Introduction

Having established the tools for discretization and methods of analysis of the discretized equation, here we explain methods for solving Navier–Stokes equations of steady and unsteady incompressible viscous flows. Versions of Navier–Stokes equation in primitive and derived variables, expressed in inertial and non-inertial frames have been given in Chapter 2. Various versions of pressure Poisson equation are also derived in Chapter 2, which is to be solved for accurate evaluation of loads and detailed pressure distribution.

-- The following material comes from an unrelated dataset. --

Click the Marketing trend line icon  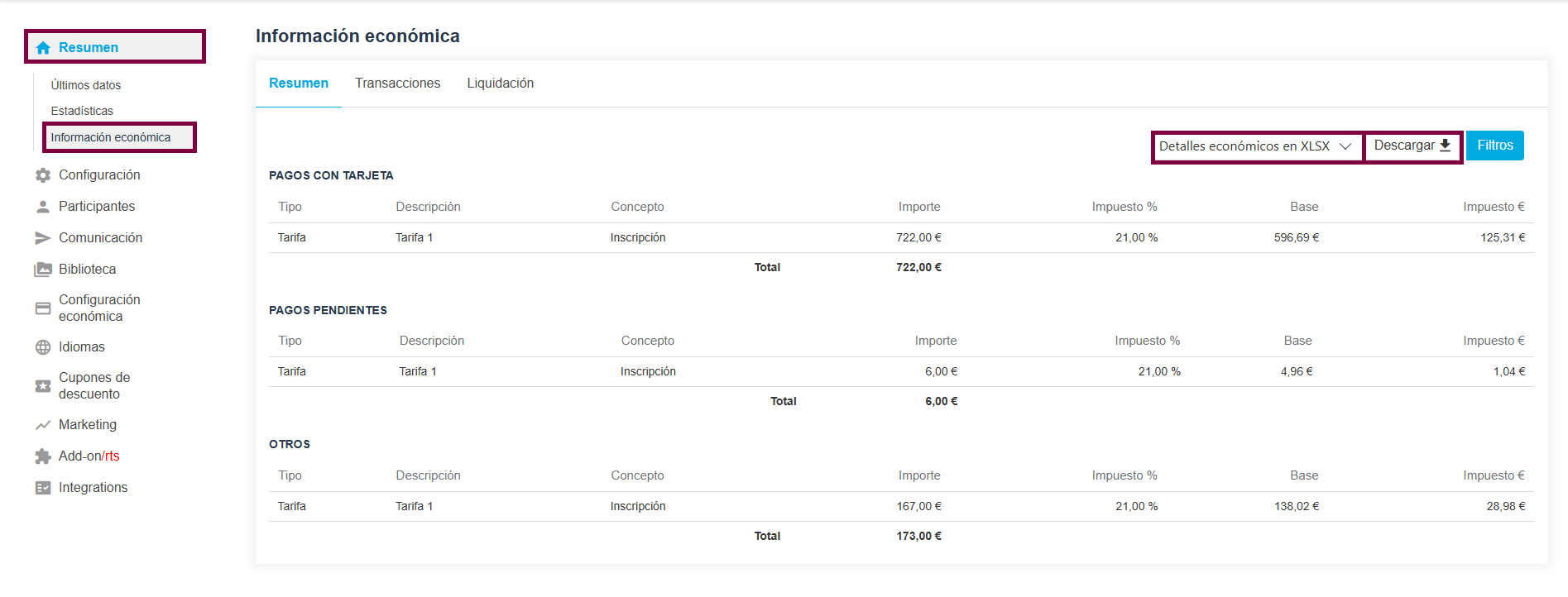click(43, 425)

Navier–Stokes equation is an evolution equation for vorticity, a primary physical quantity of interest for unsteady laminar and turbulent flows. Primarily, vorticity is generated at physical boundaries for wall-bounded flows, as a consequence of no-slip condition. In free shear layers, vorticity is generated by flow instabilities at interfaces in mixing layers and jets; primary instability mechanisms are attributed to Rayleigh–Taylor, Kelvin–Helmholtz, Görtler mechanisms. Hence, VTE is central for analysis and solution of Navier–Stokes equation. Attendant velocity field can be obtained from the solution of SFE for 2D flows. Poisson equations relating velocity and vorticity field can also be solved for 2D and 3D flows in vorticity–velocity formulation. As stated in Chapter 2, vorticity–stream function formulation is preferred over vorticity–velocity formulation, whenever accurate solution is desired.